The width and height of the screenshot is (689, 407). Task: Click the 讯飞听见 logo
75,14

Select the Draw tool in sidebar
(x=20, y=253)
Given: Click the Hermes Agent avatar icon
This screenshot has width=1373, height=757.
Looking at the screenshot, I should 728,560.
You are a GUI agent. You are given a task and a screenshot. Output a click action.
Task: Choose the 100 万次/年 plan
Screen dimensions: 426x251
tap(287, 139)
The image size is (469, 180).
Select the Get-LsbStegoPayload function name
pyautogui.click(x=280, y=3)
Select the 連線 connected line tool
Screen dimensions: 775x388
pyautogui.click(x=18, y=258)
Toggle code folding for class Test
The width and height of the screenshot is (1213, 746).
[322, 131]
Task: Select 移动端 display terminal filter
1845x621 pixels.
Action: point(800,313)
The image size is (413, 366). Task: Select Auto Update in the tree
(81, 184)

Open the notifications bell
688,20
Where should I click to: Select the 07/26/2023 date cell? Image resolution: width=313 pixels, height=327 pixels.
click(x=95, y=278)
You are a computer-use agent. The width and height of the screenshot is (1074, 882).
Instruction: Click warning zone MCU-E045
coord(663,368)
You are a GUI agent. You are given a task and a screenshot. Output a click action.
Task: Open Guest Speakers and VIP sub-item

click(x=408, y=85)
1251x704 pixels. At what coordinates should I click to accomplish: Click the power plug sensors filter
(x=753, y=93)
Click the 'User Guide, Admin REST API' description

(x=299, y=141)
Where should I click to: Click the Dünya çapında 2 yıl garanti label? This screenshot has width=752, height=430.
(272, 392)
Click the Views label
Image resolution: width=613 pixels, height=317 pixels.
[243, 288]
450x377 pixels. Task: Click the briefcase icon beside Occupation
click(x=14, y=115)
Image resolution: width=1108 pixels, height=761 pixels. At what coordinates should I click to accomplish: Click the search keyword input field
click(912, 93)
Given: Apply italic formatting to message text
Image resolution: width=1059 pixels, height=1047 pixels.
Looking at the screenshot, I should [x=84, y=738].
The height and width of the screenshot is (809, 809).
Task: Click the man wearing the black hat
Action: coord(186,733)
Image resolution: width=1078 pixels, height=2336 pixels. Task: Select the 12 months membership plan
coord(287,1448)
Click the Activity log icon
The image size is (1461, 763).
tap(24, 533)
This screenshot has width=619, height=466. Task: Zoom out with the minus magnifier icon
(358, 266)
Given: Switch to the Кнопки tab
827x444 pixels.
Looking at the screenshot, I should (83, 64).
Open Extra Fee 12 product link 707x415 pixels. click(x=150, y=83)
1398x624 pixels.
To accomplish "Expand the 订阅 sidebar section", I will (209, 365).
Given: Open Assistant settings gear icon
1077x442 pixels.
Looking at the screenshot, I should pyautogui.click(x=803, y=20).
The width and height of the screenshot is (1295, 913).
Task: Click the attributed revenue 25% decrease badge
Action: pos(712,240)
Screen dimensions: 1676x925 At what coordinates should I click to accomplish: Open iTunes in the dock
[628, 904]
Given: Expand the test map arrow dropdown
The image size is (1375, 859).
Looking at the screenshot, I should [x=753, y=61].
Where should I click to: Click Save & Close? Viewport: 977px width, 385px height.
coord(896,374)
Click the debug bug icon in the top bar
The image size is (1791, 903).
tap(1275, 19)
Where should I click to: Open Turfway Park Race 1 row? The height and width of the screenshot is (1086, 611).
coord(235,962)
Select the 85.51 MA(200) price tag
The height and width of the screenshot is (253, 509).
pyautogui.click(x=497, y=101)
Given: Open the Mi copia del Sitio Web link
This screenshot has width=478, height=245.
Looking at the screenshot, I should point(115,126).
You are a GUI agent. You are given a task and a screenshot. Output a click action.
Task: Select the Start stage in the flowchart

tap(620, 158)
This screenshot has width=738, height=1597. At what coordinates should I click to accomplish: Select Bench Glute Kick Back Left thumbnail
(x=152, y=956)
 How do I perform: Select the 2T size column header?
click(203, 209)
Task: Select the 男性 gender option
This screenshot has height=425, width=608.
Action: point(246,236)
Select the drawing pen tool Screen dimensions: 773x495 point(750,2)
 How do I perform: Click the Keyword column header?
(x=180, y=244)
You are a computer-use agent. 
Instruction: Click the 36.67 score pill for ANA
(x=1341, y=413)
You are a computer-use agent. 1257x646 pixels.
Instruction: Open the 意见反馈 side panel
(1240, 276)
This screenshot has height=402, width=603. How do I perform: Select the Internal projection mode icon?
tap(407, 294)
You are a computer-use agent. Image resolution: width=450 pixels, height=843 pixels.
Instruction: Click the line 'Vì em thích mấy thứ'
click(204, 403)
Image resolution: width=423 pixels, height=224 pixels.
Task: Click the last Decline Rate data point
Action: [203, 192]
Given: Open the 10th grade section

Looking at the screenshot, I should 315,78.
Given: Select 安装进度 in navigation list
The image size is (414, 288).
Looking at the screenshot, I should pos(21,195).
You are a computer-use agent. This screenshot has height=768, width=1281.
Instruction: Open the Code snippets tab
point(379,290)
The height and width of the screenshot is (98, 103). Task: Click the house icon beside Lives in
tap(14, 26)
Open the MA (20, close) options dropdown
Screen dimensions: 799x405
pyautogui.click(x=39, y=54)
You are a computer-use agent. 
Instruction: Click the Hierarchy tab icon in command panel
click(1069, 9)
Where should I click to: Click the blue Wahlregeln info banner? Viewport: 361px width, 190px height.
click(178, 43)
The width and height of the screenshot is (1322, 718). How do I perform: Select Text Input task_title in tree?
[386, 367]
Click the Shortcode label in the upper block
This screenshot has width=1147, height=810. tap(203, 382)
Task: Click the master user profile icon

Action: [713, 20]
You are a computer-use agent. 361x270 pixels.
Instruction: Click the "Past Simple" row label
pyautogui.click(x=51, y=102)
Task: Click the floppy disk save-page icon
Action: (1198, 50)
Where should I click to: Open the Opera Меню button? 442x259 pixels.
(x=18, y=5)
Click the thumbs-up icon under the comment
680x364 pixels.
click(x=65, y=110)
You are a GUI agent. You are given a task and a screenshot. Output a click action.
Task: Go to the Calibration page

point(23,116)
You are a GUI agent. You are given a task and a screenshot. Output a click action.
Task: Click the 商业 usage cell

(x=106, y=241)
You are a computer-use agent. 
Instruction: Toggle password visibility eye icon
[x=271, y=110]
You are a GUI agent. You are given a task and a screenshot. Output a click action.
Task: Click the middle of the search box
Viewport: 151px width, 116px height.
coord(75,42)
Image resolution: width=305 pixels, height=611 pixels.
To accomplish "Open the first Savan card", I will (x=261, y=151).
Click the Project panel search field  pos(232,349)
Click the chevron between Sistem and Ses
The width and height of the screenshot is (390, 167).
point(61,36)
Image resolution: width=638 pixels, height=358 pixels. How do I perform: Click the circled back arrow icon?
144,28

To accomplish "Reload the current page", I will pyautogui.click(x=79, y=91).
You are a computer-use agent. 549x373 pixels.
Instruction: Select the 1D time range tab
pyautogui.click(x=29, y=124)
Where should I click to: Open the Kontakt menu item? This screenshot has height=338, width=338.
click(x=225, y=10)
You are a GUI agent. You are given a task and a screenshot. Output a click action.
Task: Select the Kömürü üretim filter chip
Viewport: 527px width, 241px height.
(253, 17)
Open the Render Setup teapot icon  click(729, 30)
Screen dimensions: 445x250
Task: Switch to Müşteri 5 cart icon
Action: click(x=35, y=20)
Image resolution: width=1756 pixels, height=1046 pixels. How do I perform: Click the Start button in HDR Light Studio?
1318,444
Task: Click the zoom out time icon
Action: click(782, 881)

EXERCISE PROMPT: Copy each line holding the word "link" from the listing above.

YOUR RESPONSE:
Open Extra Fee 12 product link 707x415 pixels. click(x=150, y=83)
Given: Open the Mi copia del Sitio Web link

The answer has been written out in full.